• _Try it_: Omitting the pictures, restate all of the entries below exactly.

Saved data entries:
:::

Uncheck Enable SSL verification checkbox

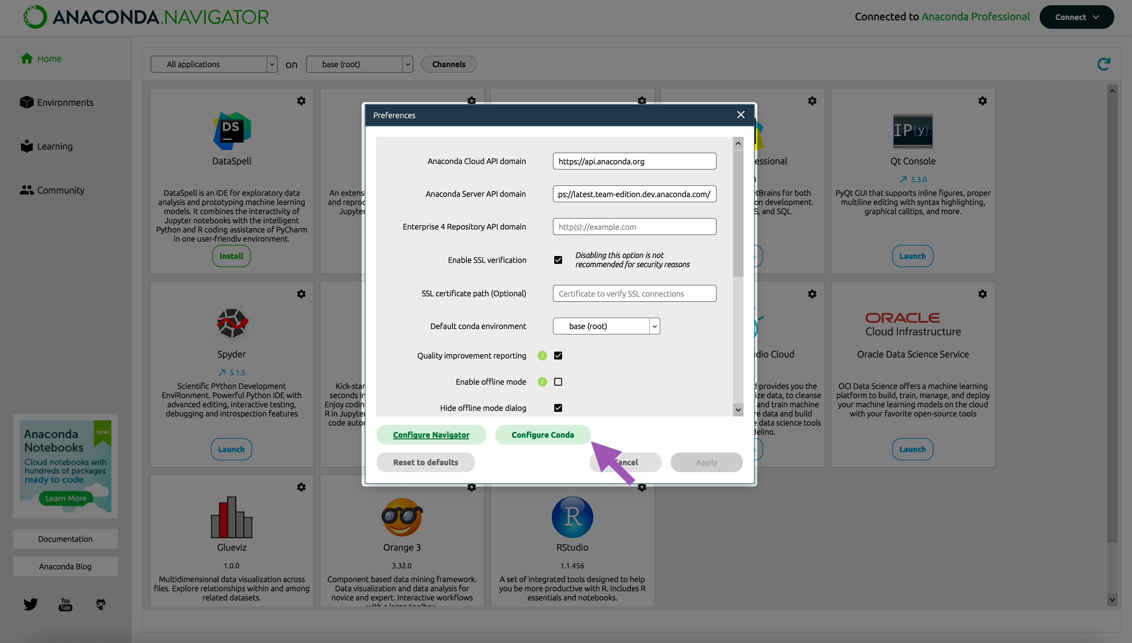tap(558, 260)
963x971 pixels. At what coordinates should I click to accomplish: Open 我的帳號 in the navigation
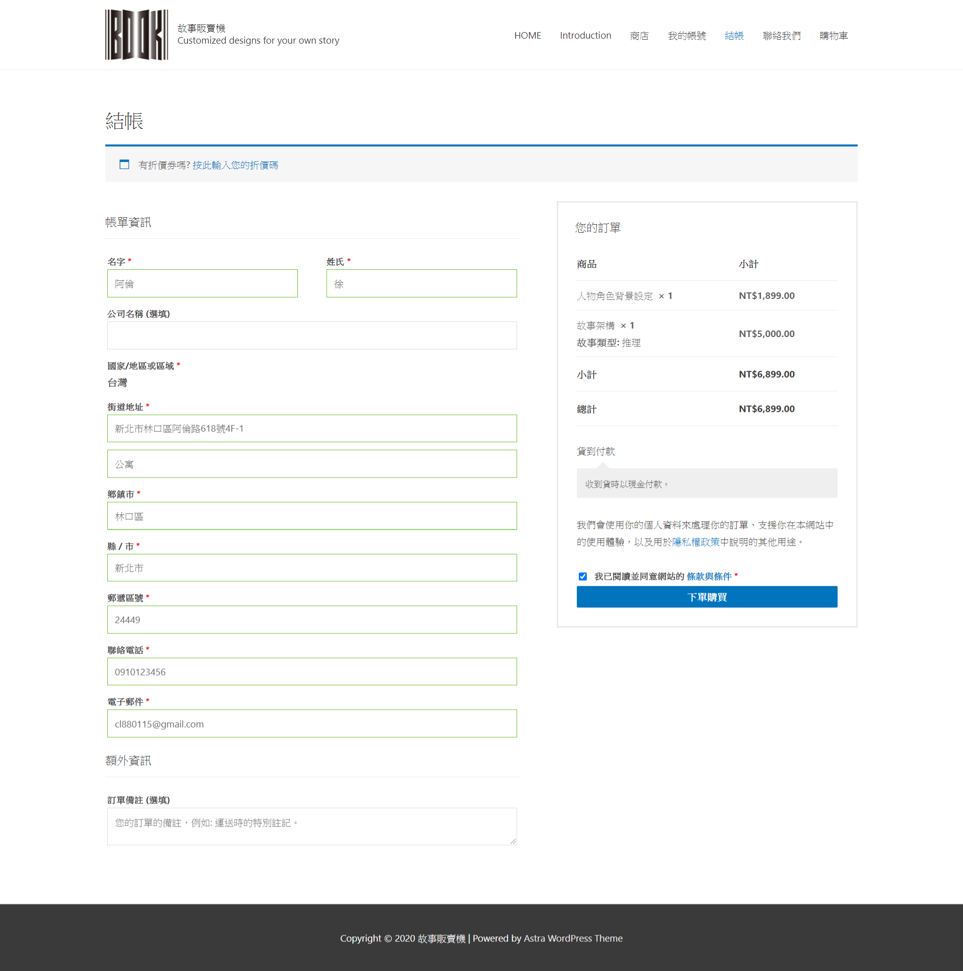click(687, 36)
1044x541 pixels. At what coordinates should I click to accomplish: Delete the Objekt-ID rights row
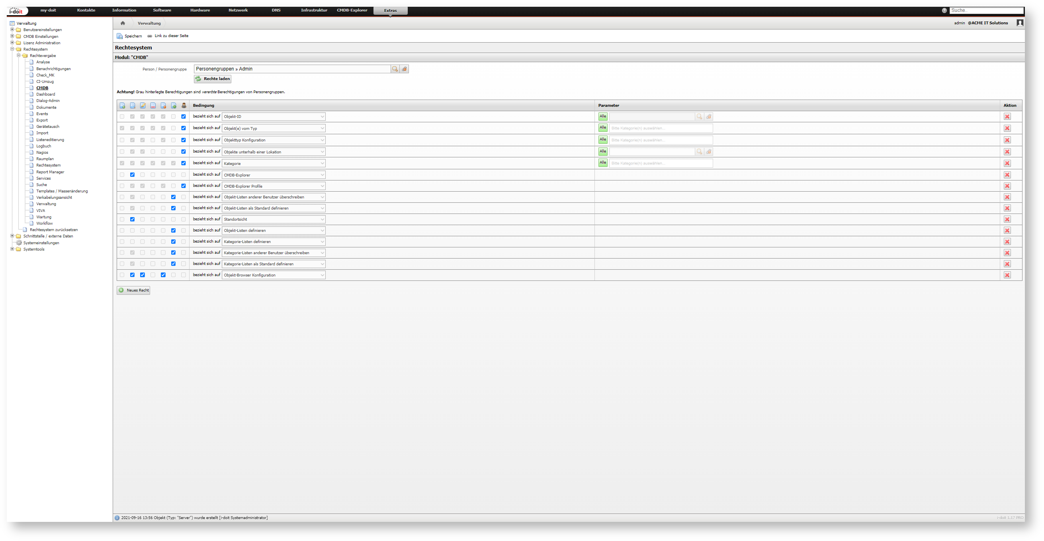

:::

• _Task answer_:
Uncheck Enable SSL verification checkbox

tap(558, 260)
963x971 pixels. At what coordinates should I click to accomplish: Open 我的帳號 in the navigation
click(687, 36)
1044x541 pixels. At what coordinates should I click to accomplish: Delete the Objekt-ID rights row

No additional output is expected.